Maine State Treasurer
- In office 1933–1936
- Preceded by: Louis H. Winship
- Succeeded by: Louis H. Winship

Mayor of Ellsworth, Maine
- In office 1921–1923
- Preceded by: Frank D. Heath
- Succeeded by: Lewis Hodgkins

Personal details
- Born: October 19, 1874 Ellsworth, Maine, U.S.
- Died: August 24, 1936 (aged 61) Bangor, Maine, U.S.
- Party: Republican

= George S. Foster =

American politician (1874–1936)

George Silsby Foster (October 19, 1874 – August 24, 1936) was an American politician who was mayor of Ellsworth, Maine from 1921 to 1923 and Maine State Treasurer from 1933 until his death in 1936.

==Early life==
Foster was born on October 19, 1874. He was the eldest of three children born to Lorenzo D. and Sara Elizabeth (Lowell) Foster. Lorenzo Foster owned a large lumber firm. Foster graduated from Ellsworth High School and spent eighteen years away from his native town before returning to enter the lumber
business. He was a member of the firm, Moore, Foster and Hillgrove, which sold pulp wood and timber and owned the George S. Dodge Corp., a wholesale confectionery and tobacco business. Foster was also treasurer of the Carroll Felt Shoe Company.

==Politics==
In 1921, the Democratic and Republican parties of Ellsworth selected a joint, non-partisan ticket headed by Foster for mayor. He was elected to three, one-year terms. In 1924, 1926, and 1928, he was elected as a Republican to represent Hancock County in the Maine House of Representatives. He then served one term in the Maine Senate.
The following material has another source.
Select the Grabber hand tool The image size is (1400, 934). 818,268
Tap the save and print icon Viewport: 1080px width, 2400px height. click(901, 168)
In 1933, Foster was unopposed for the Republican nomination for Maine State Treasurer. As the Republicans controlled nearly two-thirds of the legislature, he was easily elected. He was reelected in 1935.

==Death==
In late April 1936, Foster's right hip was injured after he was dragged by his automobile. He entered Eastern Maine General Hospital on May 1, where an X-ray revealed a fracture. On August 14, The Lewiston Daily Sun reported that "complications set in" and Foster was in serious condition. He died on August 24 from an abscessed lung.